◆ **ESTRATTO DEL DOCUMENTO**:
___

Ogni settimana, un membro della Famiglia Vincenziana condividerà con noi una parte della sua esperienza di questi ultimi mesi. Dal profondo del suo cuore, egli proporrà un messaggio di speranza, perché (ne siamo convinti) ci sono anche lezioni positive da trarre da questa pandemia.
Il cambiamento non è stato sostanziale, anche se abbiamo vissuto, pur con l’intensa offerta tecnologica di cui ci siamo avvalsi per la comunicazione (telefono, videochiamate, internet…), la solitudine e l’isolamento. La nostra natura relazionale richiede una presenza viva e reale.
Soprattutto, abbiamo percepito la vulnerabilità. Abbiamo percepito che i nostri titoli erano illusioni e questa pandemia ha rispecchiato la nostra fragilità. Insieme a questo, abbiamo visto l’interesse degli altri per noi, non solo quelli con cui ci relazioniamo abitualmente, ma anche quelli con cui ci relazioniamo solo sporadicamente; con questi abbiamo anche stabilito un nuovo rapporto in questo particolare momento di pandemia.
Di fronte alla vulnerabilità di cui ho parlato prima, abbiamo sperimentato l’impotenza: cosa fare, ci siamo chiesti, indecisi e perplessi. Abbiamo sperimentato nella nostra carne che siamo nelle mani misericordiose di Dio.
Ci è anche balenata in testa l’idea che il continuo sfruttamento umano della natura, fatto con l’unico obiettivo del massimo ritorno economico, possa aver, in qualche modo, facilitato gli aspetti più dannosi della pandemia.
Ho detto prima che siamo diventati tutti mittenti/ricevitori di speranza, e abbiamo sostituito, con i mezzi a disposizione, la sensazione di solitudine.
Per quanto riguarda i più bisognosi, questi stessi media ci hanno reso più facile conoscere con maggior precisione le loro necessità; prima, avvolti dalle nostre solite preoccupazioni e assorbiti dai nostri problemi, ci sono sfuggiti di mente. D’altra parte, attraverso questi mezzi, abbiamo potuto contribuire ad alleviare le sofferenze degli altri, le loro carenze o i loro bisogni perentori.
Per pura coincidenza, nei giorni precedenti al confino, stavo leggendo un libro che un medico, un mio amico, aveva pubblicato sui limiti della medicina, nonostante i progressi scientifici e tecnici, nel risolvere tutti i problemi di salute.
Lo specchio in cui mi guardo mi ha aiutato a capire quanto sia debole e fragile la mia natura, tutta la natura umana; sebbene questo esercizio di autoesame sia fatto da alcuni di noi con una certa frequenza, mai prima d’ora siamo stati così palesemente consapevoli della nostra contingenza, senza averla vissuta personalmente o come famiglia.
Cosa fare per il futuro? Non c’è dubbio che devo immergermi e riconoscermi come fragile e dipendente, bisognoso di protezione e fiducioso nel Signore.

___

◆ **DATI FORNITI**:
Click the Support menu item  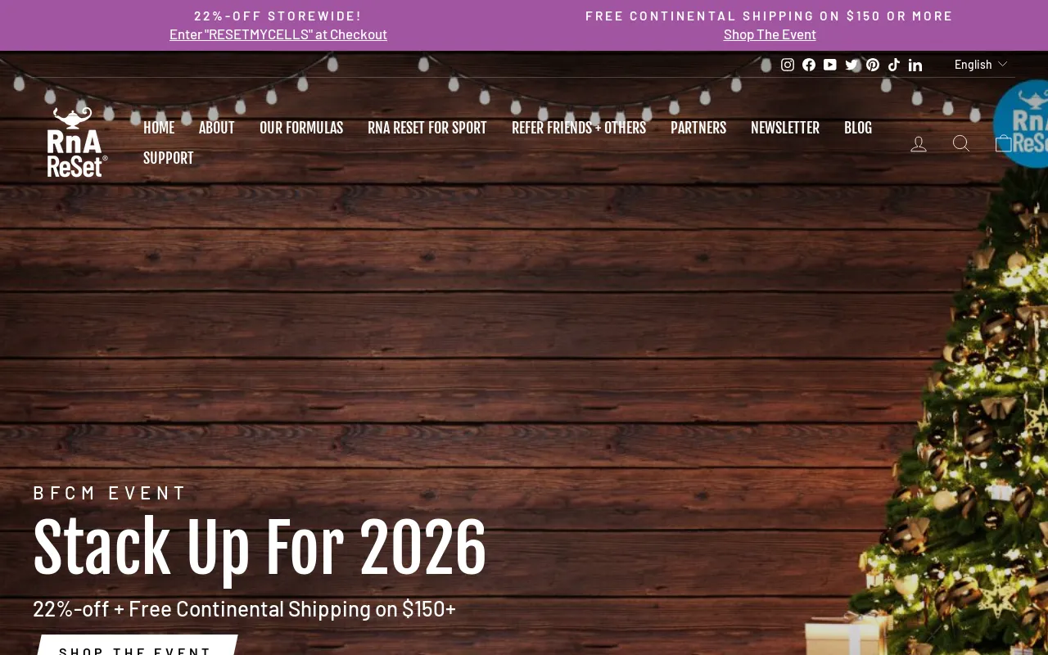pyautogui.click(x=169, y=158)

___

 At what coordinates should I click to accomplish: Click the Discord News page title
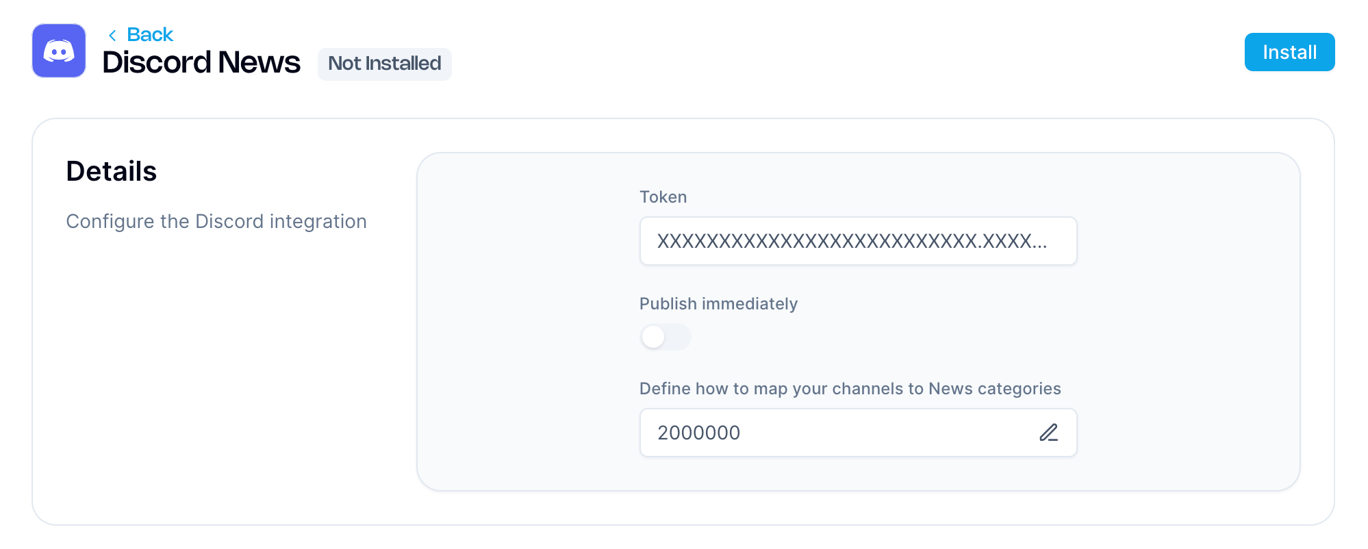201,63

___

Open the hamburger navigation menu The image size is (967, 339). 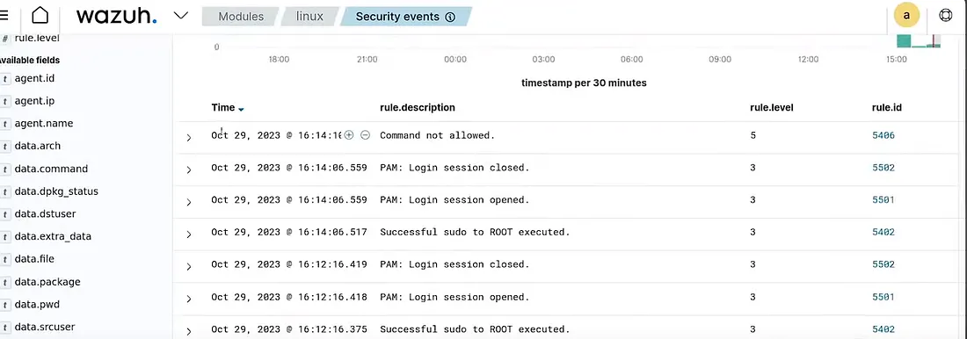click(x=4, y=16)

___

◆ **ESERCIZIO 1**:
Rispondi a queste domande sul testo.
(a) Che cosa richiede la nostra natura relazionale?
(b) Di che cosa parlava il libro che l'autore stava leggendo nei giorni precedenti al confino?
(c) Con quale unico obiettivo viene fatto lo sfruttamento umano della natura di cui si parla?
◆ **ESERCIZIO 2**:
Trascrivi dal testo il passo che va da "Cosa fare per" a "fiducioso nel Signore.".
Le righe non hanno alcun legame con il testo.

◆ **RISPOSTA 1**:
(a) Una presenza viva e reale.
(b) Dei limiti della medicina nel risolvere tutti i problemi di salute, nonostante i progressi scientifici e tecnici.
(c) Il massimo ritorno economico.

◆ **RISPOSTA 2**:
Cosa fare per il futuro? Non c’è dubbio che devo immergermi e riconoscermi come fragile e dipendente, bisognoso di protezione e fiducioso nel Signore.